Registros de um conjunto de dados de apontamento:
○ ○ ○ ○

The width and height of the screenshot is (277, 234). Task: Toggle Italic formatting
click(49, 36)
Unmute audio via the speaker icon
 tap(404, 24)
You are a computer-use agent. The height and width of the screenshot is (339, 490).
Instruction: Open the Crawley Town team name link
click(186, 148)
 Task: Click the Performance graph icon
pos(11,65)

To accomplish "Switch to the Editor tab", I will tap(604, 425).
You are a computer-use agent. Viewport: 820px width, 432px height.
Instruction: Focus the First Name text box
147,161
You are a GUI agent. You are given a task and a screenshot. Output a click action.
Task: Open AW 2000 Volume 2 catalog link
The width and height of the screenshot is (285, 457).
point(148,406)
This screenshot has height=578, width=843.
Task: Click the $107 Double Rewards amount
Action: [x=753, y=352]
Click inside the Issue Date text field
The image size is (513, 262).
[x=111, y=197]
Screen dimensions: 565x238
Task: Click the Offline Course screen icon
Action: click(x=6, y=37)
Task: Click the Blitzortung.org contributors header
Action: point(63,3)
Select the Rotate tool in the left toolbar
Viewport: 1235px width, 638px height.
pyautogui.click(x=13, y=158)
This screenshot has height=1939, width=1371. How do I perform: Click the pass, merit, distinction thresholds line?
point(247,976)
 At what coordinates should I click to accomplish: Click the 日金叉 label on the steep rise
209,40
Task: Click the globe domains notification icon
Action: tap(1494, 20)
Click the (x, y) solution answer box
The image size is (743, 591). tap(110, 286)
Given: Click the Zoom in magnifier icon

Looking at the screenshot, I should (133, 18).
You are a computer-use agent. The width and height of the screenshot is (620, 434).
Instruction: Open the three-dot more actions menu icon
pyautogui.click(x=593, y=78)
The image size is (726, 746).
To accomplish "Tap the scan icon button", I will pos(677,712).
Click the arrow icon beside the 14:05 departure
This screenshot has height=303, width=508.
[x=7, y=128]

○ ○ ○ ○

ENUNCIADO PROPOSTO:
Transcreva integralmente o material acima, linha por linha, sem alterar nenhum caractere.

RESPOSTA DO EXERCÍCIO:
The width and height of the screenshot is (277, 234). Task: Toggle Italic formatting
click(49, 36)
Unmute audio via the speaker icon
 tap(404, 24)
You are a computer-use agent. The height and width of the screenshot is (339, 490).
Instruction: Open the Crawley Town team name link
click(186, 148)
 Task: Click the Performance graph icon
pos(11,65)

To accomplish "Switch to the Editor tab", I will tap(604, 425).
You are a computer-use agent. Viewport: 820px width, 432px height.
Instruction: Focus the First Name text box
147,161
You are a GUI agent. You are given a task and a screenshot. Output a click action.
Task: Open AW 2000 Volume 2 catalog link
The width and height of the screenshot is (285, 457).
point(148,406)
This screenshot has height=578, width=843.
Task: Click the $107 Double Rewards amount
Action: [x=753, y=352]
Click inside the Issue Date text field
The image size is (513, 262).
[x=111, y=197]
Screen dimensions: 565x238
Task: Click the Offline Course screen icon
Action: click(x=6, y=37)
Task: Click the Blitzortung.org contributors header
Action: point(63,3)
Select the Rotate tool in the left toolbar
Viewport: 1235px width, 638px height.
pyautogui.click(x=13, y=158)
This screenshot has height=1939, width=1371. How do I perform: Click the pass, merit, distinction thresholds line?
point(247,976)
 At what coordinates should I click to accomplish: Click the 日金叉 label on the steep rise
209,40
Task: Click the globe domains notification icon
Action: tap(1494, 20)
Click the (x, y) solution answer box
The image size is (743, 591). tap(110, 286)
Given: Click the Zoom in magnifier icon

Looking at the screenshot, I should (133, 18).
You are a computer-use agent. The width and height of the screenshot is (620, 434).
Instruction: Open the three-dot more actions menu icon
pyautogui.click(x=593, y=78)
The image size is (726, 746).
To accomplish "Tap the scan icon button", I will pos(677,712).
Click the arrow icon beside the 14:05 departure
This screenshot has height=303, width=508.
[x=7, y=128]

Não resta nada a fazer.